The V1 bomb on display in Greencastle was one of the German weapons shipped to the United States. The history of this particular V1 German Buzz Bomb, however, took a unique turn in the late 1940s, when WWII Navy reservist J. Frank Durham traveled from his native Greencastle to Maryland for training in ordnance explosives demolition.
Durham’s imagination was sparked when he learned that all of the now-outdated German ordnance (such as missiles and bombs) were slated for destruction (thanks to a lack of storage space). Durham wanted to make sure that some of these historic artifacts were preserved for future generations to see.
In an attempt to save some of these items from destruction, Durham requested that about 40 items, including one of the V1 German Buzz Bombs, be released to the Greencastle VFW Post 1550. His request was far from a simple one. Initially discouraged by his supervisor, Durham remained persistent and enlisted the help of the Greencastle VFW in navigating a process that would eventually include an act of Congress.
Because of Durham’s persistence, the history of the V1 German Buzz Bomb in Greencastle did not end with the bomb’s destruction. Instead, Durham and the VFW post managed to push legislation through both Congress and the House of Representatives that would make it possible for the Greencastle VFW to take possession of the V1 Buzz Bomb.

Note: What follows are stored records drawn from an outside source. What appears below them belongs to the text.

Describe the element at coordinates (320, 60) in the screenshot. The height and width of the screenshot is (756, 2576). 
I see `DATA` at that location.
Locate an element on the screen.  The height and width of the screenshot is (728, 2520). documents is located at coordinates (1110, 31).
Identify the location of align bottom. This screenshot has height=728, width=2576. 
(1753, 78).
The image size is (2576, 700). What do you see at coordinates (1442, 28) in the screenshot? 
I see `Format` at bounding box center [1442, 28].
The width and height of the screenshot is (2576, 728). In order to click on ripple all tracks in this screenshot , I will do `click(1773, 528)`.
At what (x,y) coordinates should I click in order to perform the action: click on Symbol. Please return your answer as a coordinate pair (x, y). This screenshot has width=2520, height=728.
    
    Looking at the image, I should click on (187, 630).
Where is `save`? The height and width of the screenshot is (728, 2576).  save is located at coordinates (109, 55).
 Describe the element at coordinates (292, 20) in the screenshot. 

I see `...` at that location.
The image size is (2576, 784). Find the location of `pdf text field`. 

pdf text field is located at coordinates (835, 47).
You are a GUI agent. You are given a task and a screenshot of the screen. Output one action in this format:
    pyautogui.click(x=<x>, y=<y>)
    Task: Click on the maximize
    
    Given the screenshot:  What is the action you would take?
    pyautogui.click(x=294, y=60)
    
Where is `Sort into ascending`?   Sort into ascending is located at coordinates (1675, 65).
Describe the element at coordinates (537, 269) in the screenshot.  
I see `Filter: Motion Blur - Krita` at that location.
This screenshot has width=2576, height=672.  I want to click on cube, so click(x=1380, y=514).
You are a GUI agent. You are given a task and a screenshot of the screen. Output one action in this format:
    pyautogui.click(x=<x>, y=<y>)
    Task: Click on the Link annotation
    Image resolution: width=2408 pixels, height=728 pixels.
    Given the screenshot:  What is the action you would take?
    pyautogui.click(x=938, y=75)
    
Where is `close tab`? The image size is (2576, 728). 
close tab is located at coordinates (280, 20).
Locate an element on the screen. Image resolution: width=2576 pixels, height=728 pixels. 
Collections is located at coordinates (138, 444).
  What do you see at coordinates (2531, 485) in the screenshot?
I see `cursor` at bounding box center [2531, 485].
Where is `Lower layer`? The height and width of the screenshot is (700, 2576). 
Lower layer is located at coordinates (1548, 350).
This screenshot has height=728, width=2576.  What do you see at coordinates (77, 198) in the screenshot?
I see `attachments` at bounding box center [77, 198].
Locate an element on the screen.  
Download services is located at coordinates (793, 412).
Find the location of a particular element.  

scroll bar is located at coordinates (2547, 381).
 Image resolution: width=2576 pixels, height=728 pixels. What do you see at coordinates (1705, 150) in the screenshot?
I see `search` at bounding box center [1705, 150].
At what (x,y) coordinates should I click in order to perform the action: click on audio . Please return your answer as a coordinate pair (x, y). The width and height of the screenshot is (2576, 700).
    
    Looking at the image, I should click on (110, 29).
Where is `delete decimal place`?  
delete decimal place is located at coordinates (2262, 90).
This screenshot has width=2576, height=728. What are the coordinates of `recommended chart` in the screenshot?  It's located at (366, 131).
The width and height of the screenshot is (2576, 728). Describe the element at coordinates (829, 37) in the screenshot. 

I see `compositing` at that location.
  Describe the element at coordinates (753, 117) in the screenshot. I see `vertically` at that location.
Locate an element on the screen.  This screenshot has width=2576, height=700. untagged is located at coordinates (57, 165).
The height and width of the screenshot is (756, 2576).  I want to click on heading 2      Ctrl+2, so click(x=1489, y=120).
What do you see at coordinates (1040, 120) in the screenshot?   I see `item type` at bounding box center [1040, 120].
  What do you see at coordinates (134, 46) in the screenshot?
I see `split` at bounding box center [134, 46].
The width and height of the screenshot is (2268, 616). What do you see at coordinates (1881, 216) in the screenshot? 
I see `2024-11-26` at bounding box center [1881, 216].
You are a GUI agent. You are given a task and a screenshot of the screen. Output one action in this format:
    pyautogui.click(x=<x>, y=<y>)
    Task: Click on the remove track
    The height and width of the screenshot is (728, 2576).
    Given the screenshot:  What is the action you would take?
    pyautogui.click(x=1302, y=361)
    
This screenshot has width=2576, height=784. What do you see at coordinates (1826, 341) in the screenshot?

After approval from the Secretary of the Navy, and passage through Congress, the legislation made it possible for the bomb to be sent to Greencastle. Early in 1947, the V1 Buzz Bomb was released to Greencastle VFW Post 1550.
Remarkable though obtaining the bomb was, the rest of the history of the Greencastle V1 German Buzz Bomb is equally amazing. Once the V1 was in the possession of the Greencastle VFW, Putnam County continued with efforts to turn the bomb into a memorial for the area residents who had lost their lives during WWII. Local residents and businesses joined together in a historic drive to raise money for the building of the base and the installation of the V1 Buzz Bomb.
Designed by DePauw alum Art Perry, the base took the shape of a large, limestone V for “Victory.” The limestone was donated by State Senator William B. Hoadley, who had lost his son in the war. The base was the largest piece of limestone ever obtained from the Hoadley quarries.
In 1947, the V1 German Buzz Bomb Memorial was dedicated in front of 5,000 people. It includes a list of the 73 Putnam County residents who died during WWII. In 2010, the J. Frank Durham Endowment for the Buzz Bomb War Memorial was founded by Durham himself. He established the fund to make sure that the memorial would be preserved for the long-term.
In keeping with Durham’s wishes, the endowment provides resources for maintaining the Buzz Bomb War Memorial. Now, more than 60 years later, the memorial remains a treasured part of Putnam County, and it stands as a poignant reminder of the sacrifices made by the County’s residents during WWII.